Effective: May 30, 2003

this was from ohio. but if you go back and read the posts by several AA's: do what they say they are doing match what this says. i realize they may be in different states but i would guess the wording is very much the same in any other state.

georgia aa specifically stated he did these things. if the georgia statute is anything like the ohio one then he is practicing well outside his scope.

d

These practices were accepted and written for the AA's by their overseers, the ASA, to get the foot in the door.

Note the "control factors" built in by their "creators"

so this is the legal issue.

as far as clinical difference, there is no date to show a difference, between AA/CRNA or for that matter CRNA/MDA... none.

just simply the matter of independant judgement and experience working without "remote controls" attached.

CRNA's have been fighting for years to have the supervision requirement by ANY MD removed in a few states. This was accomplished, to be placed into law 2001, based on HCVA case review and shooting down the much touted (by the ASA) silber study (as irrelvant)

the law change was torpedoed at the last moment by the incoming Bush andministration at the last moment (politics, money, cronieism)

the option was for indivudual states the make their own decision via opt out, most are.. 12 or 13 so far I believe, so their small hospitals can have anesthesia coverage, in areas that are not "lucrative" enough, for an MDA

to maintain their anticipated lifestyle.

It's about control.

this was from ohio. but if you go back and read the posts by several aa's: do what they say they are doing match what this says. i realize they may be in different states but i would guess the wording is very much the same in any other state.

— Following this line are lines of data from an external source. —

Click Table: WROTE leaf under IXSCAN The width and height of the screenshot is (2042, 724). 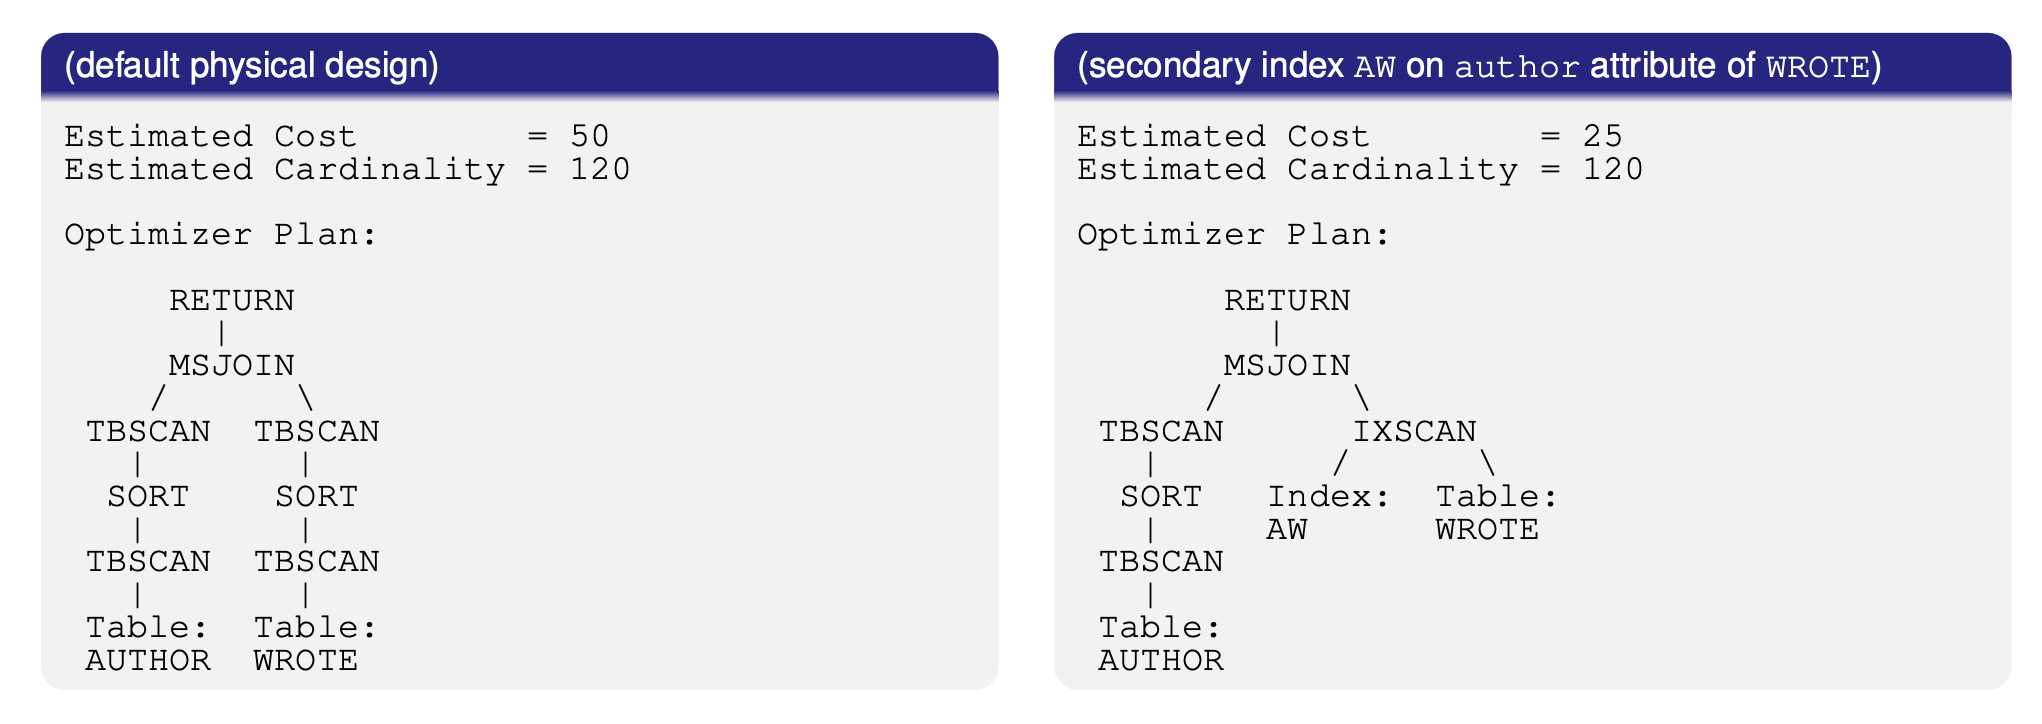pyautogui.click(x=1496, y=512)
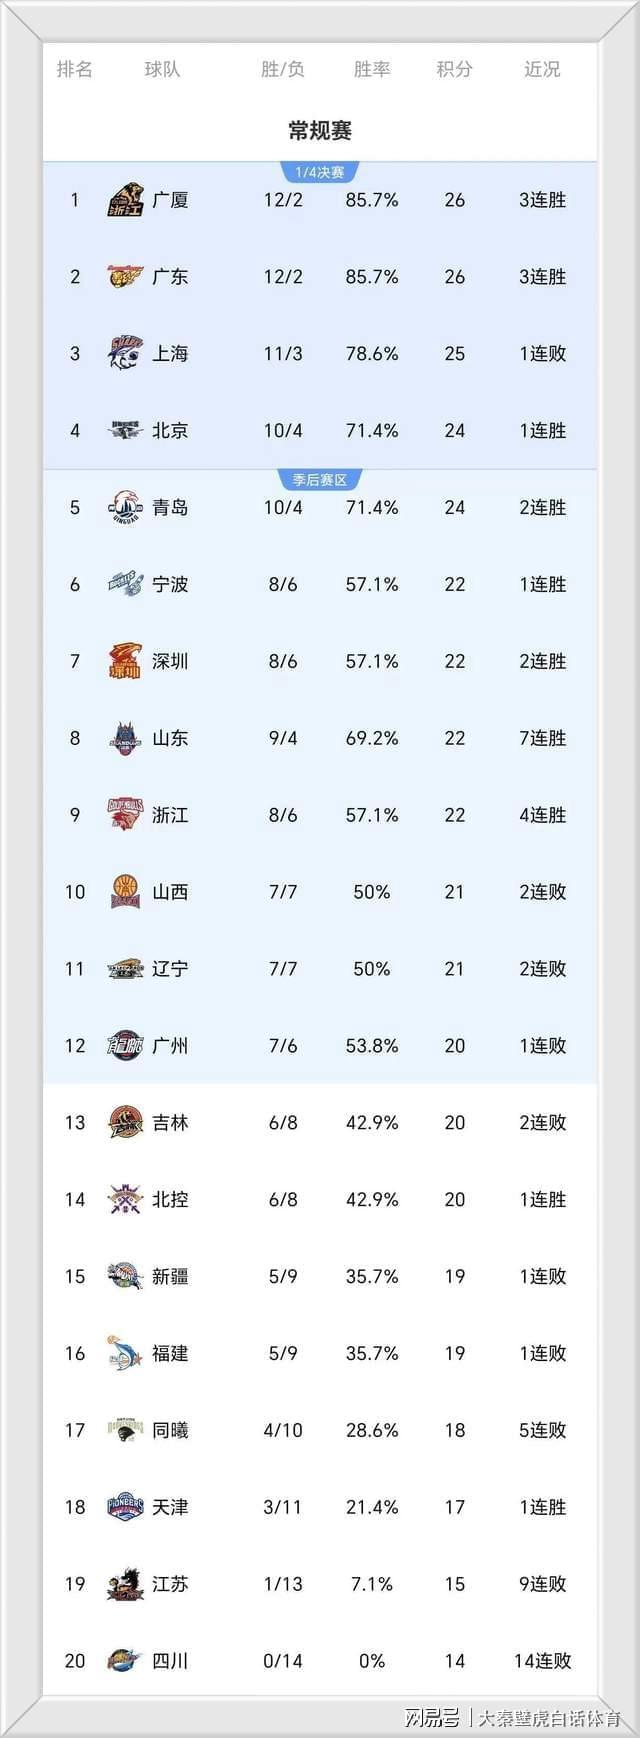Select the 浙江 Golden Bulls logo
Viewport: 640px width, 1738px height.
pyautogui.click(x=126, y=815)
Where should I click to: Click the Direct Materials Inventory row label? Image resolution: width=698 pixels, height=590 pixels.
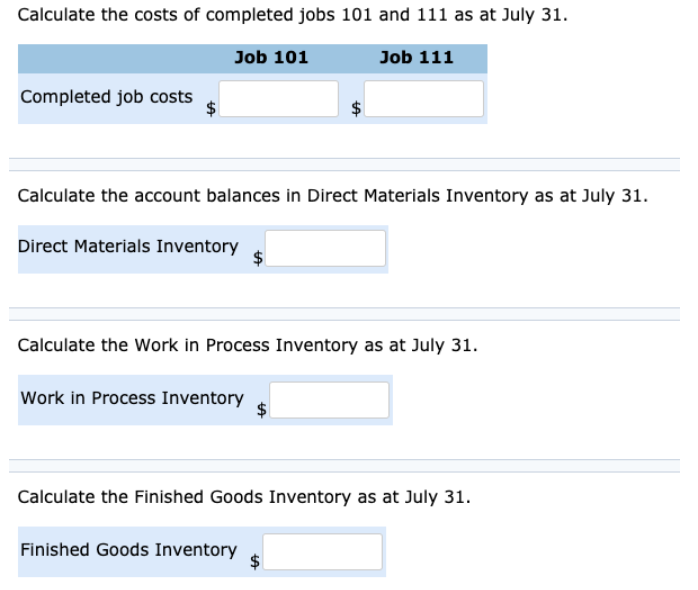coord(128,246)
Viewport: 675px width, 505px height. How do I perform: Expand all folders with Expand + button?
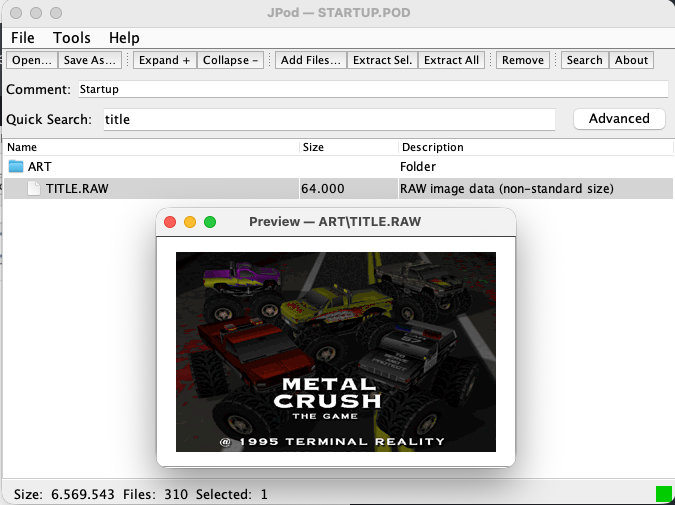[165, 60]
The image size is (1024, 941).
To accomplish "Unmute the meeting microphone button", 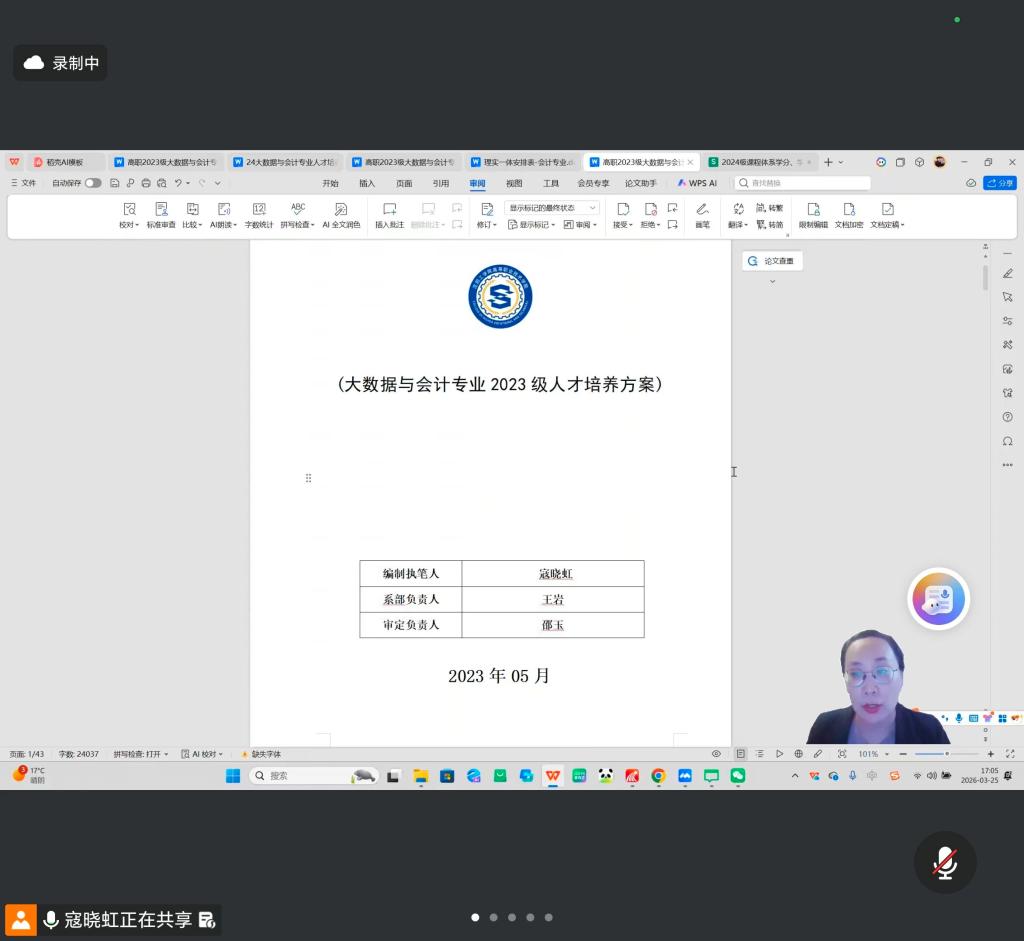I will pos(944,862).

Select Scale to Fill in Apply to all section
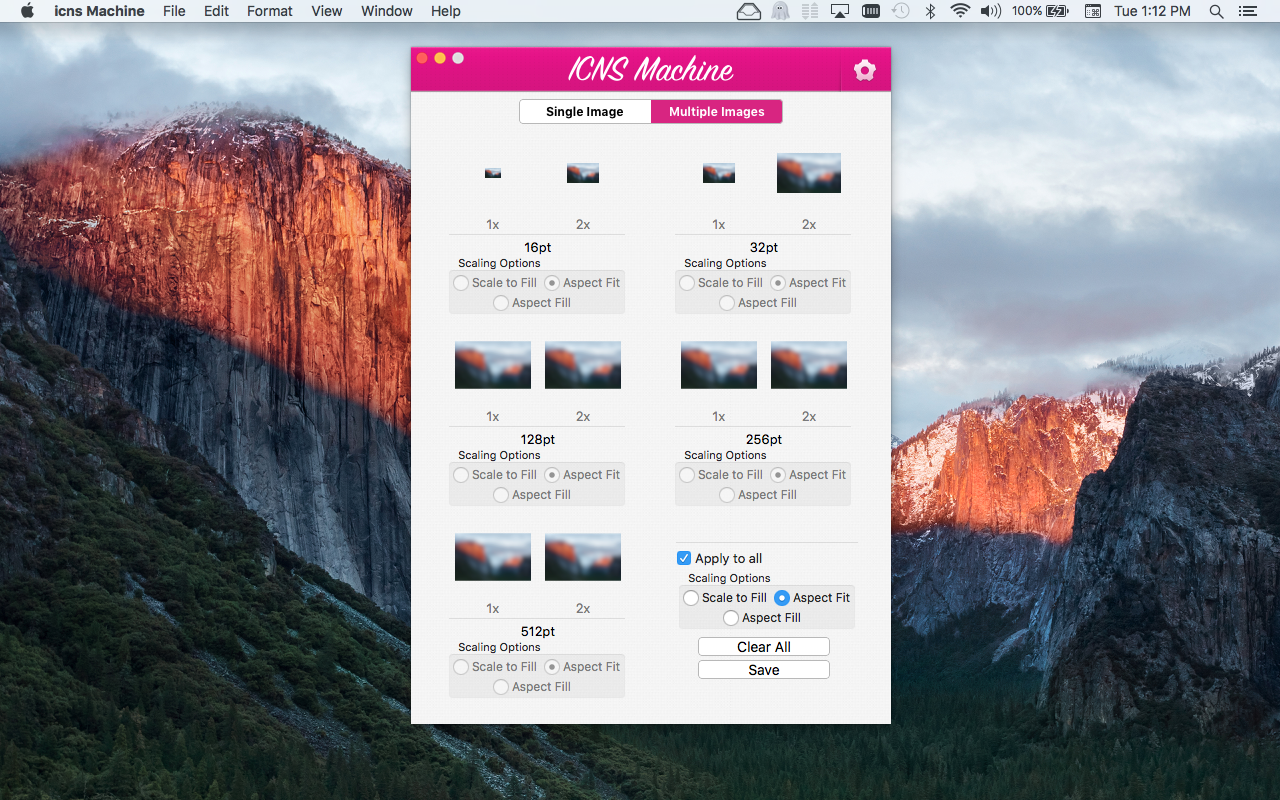[x=691, y=597]
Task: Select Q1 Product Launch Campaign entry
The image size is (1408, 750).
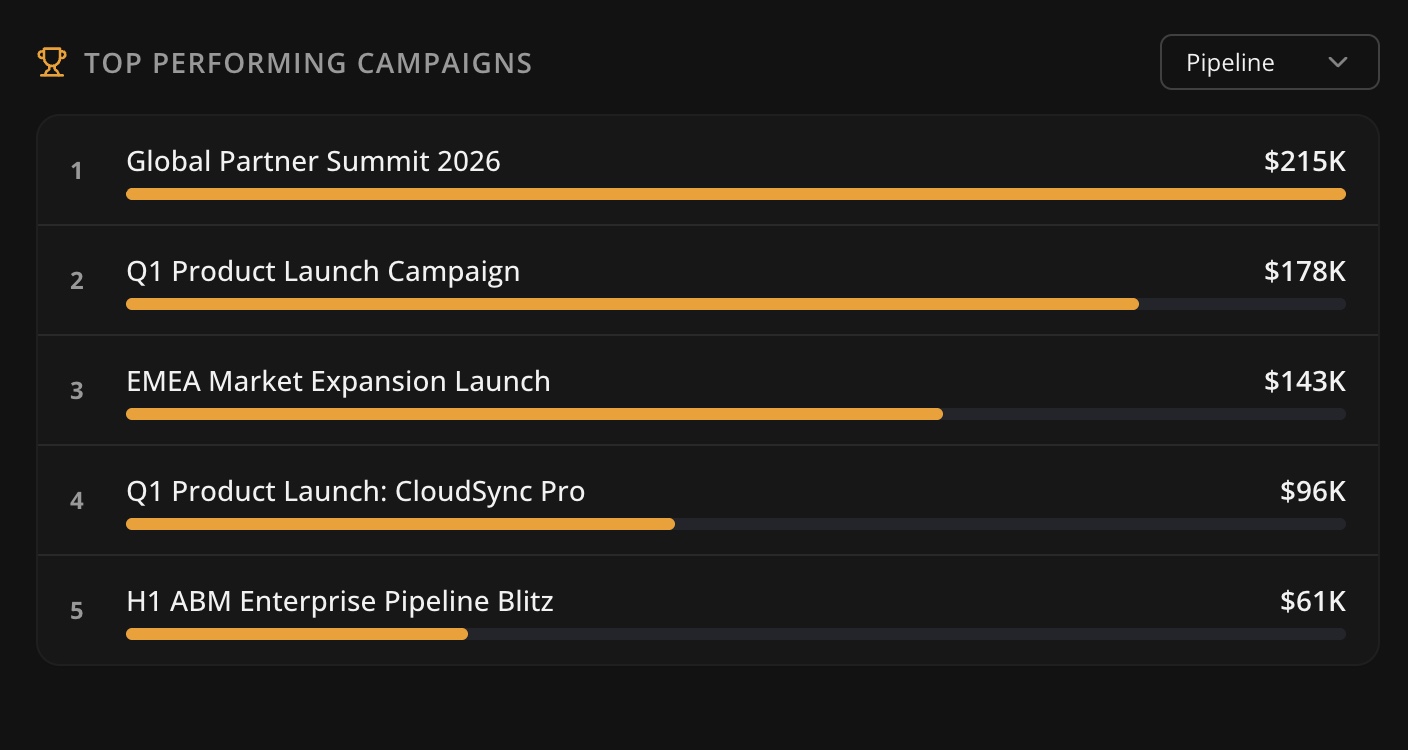Action: pos(323,271)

georgia aa specifically stated he did these things. if the georgia statute is anything like the ohio one then he is practicing well outside his scope.

d

that is my exact point. you quote a statute for a single state and mention that you assume that the georgia rules are the same even though it was stated earlier in the forum that georgia licenses aas under a pa license. and you make the assumption that georgiaaa is operating outside of his legal space based on rules from half way around the country by a state that treats aas in a different legal light. my point was just that there is still much confusion over what an aa is and what he does. and that your earlier comment that "and we all know what aa's do - and we are well aware how their practice differs from ours." is inaccurate.